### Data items
◇ ◇ ◇ ◇ ◇ ◇ ◇
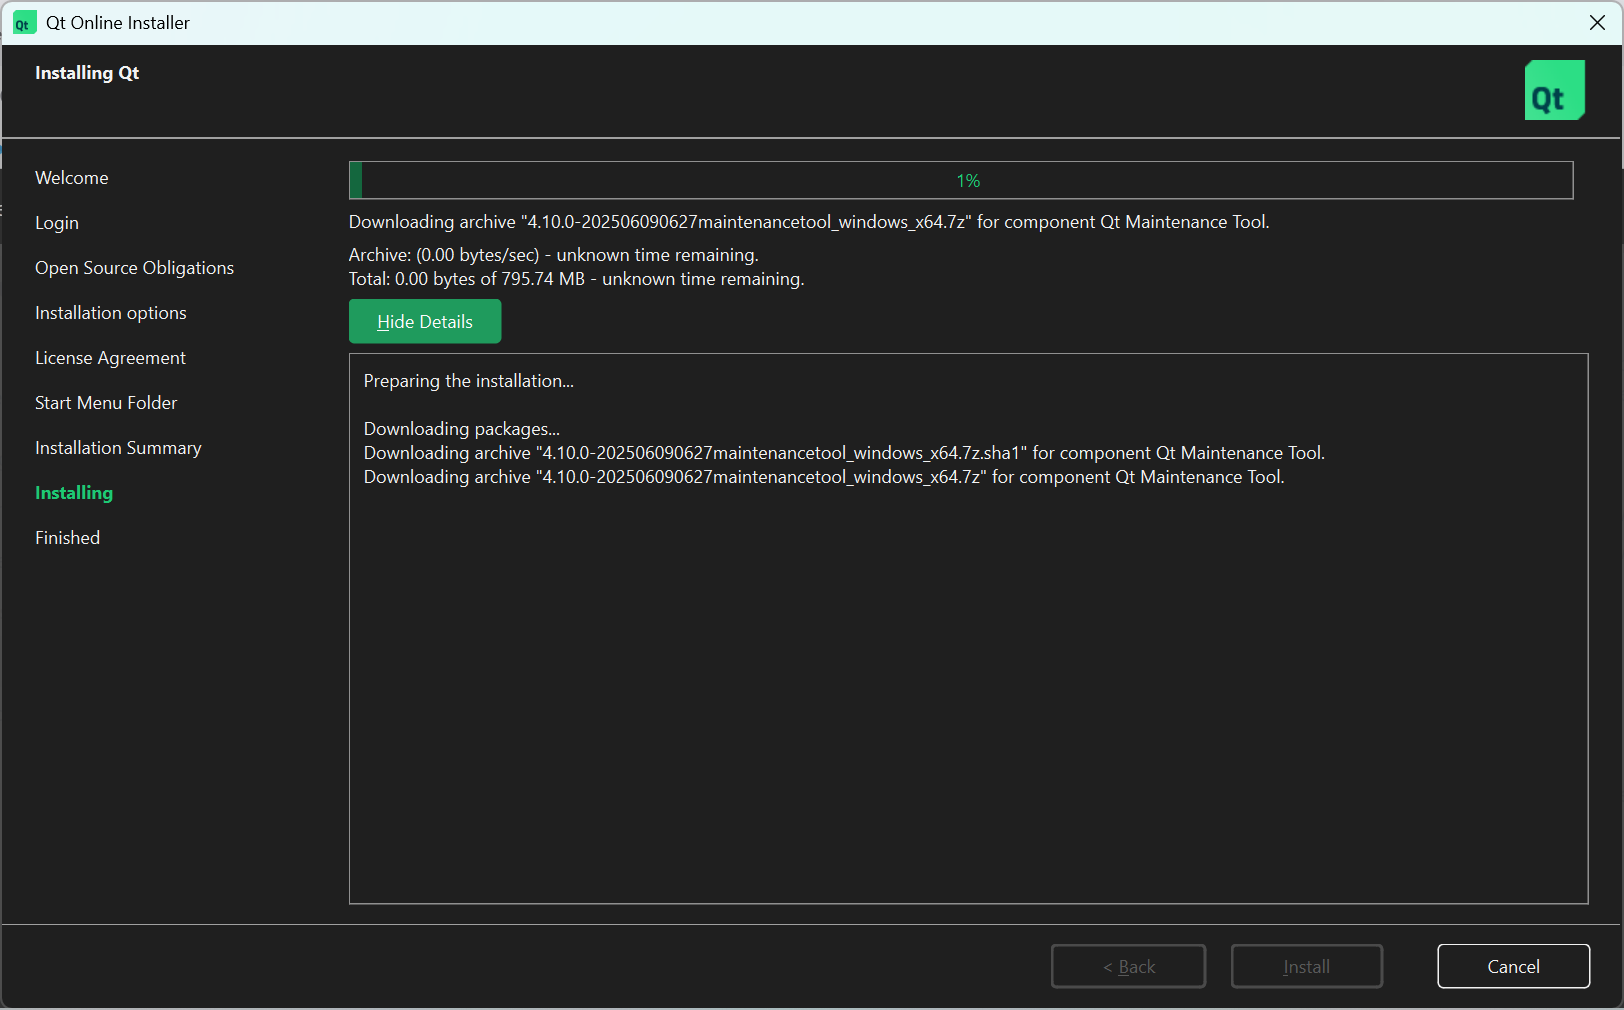Image resolution: width=1624 pixels, height=1010 pixels.
Task: Close the Qt Online Installer window
Action: 1596,23
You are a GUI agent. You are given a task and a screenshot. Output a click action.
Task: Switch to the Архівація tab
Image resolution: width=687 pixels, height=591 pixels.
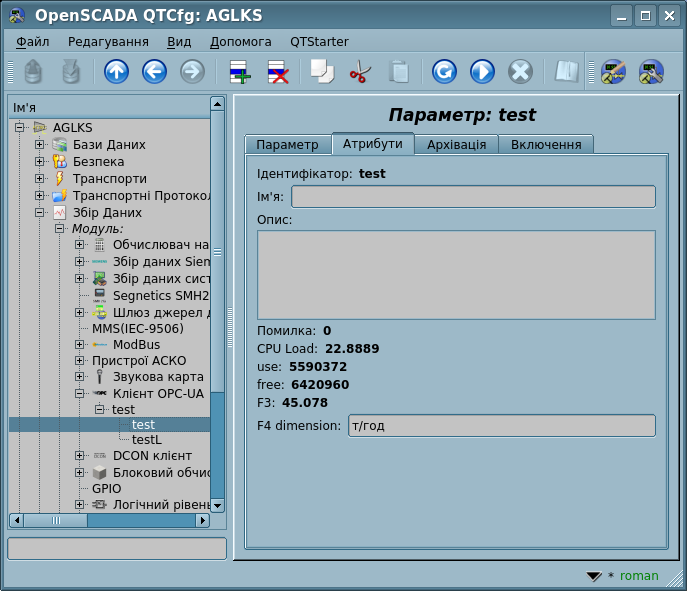pos(456,144)
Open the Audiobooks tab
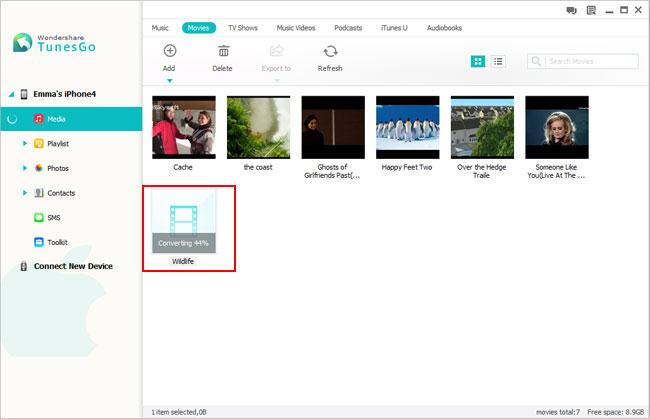Screen dimensions: 650x419 point(442,28)
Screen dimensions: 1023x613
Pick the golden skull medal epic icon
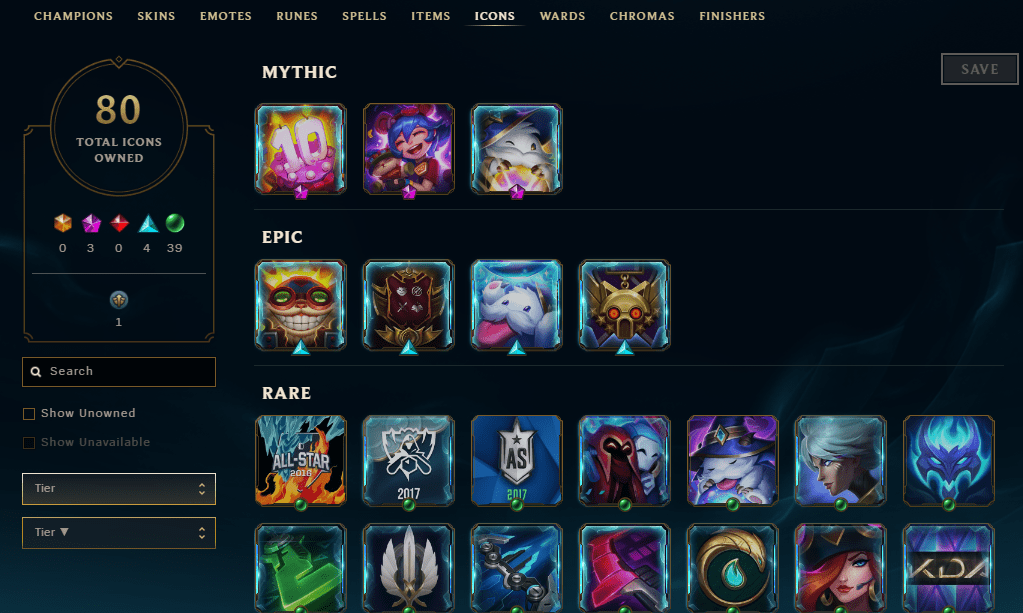click(x=624, y=305)
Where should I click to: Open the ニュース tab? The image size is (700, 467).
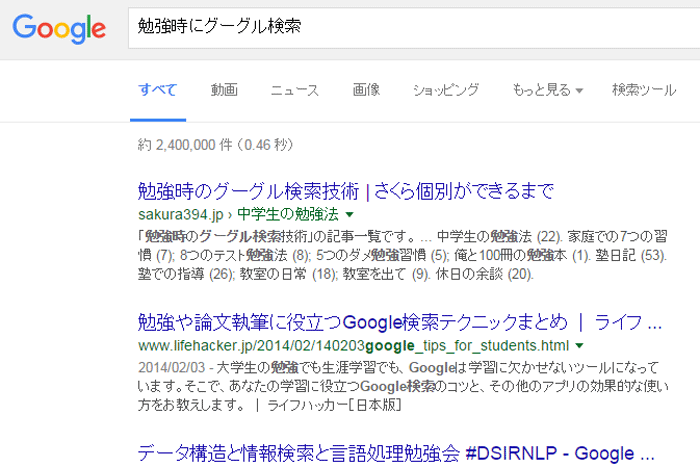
◇ ◇ ◇ ◇ ◇ ◇ ◇
### What is required
Nothing but the lines from the one holding "You are a GUI" to the end of the entries above should be echoed, exactly and with both ends included; omit the pictures.

### Written solution
You are a GUI agent. You are given a task and a screenshot. Output a click action.
Task: Switch to the Архівація tab
Image resolution: width=687 pixels, height=591 pixels.
pos(456,144)
Open the Audiobooks tab
Screen dimensions: 650x419 point(442,28)
Screen dimensions: 1023x613
Pick the golden skull medal epic icon
click(x=624, y=305)
Where should I click to: Open the ニュース tab? The image size is (700, 467).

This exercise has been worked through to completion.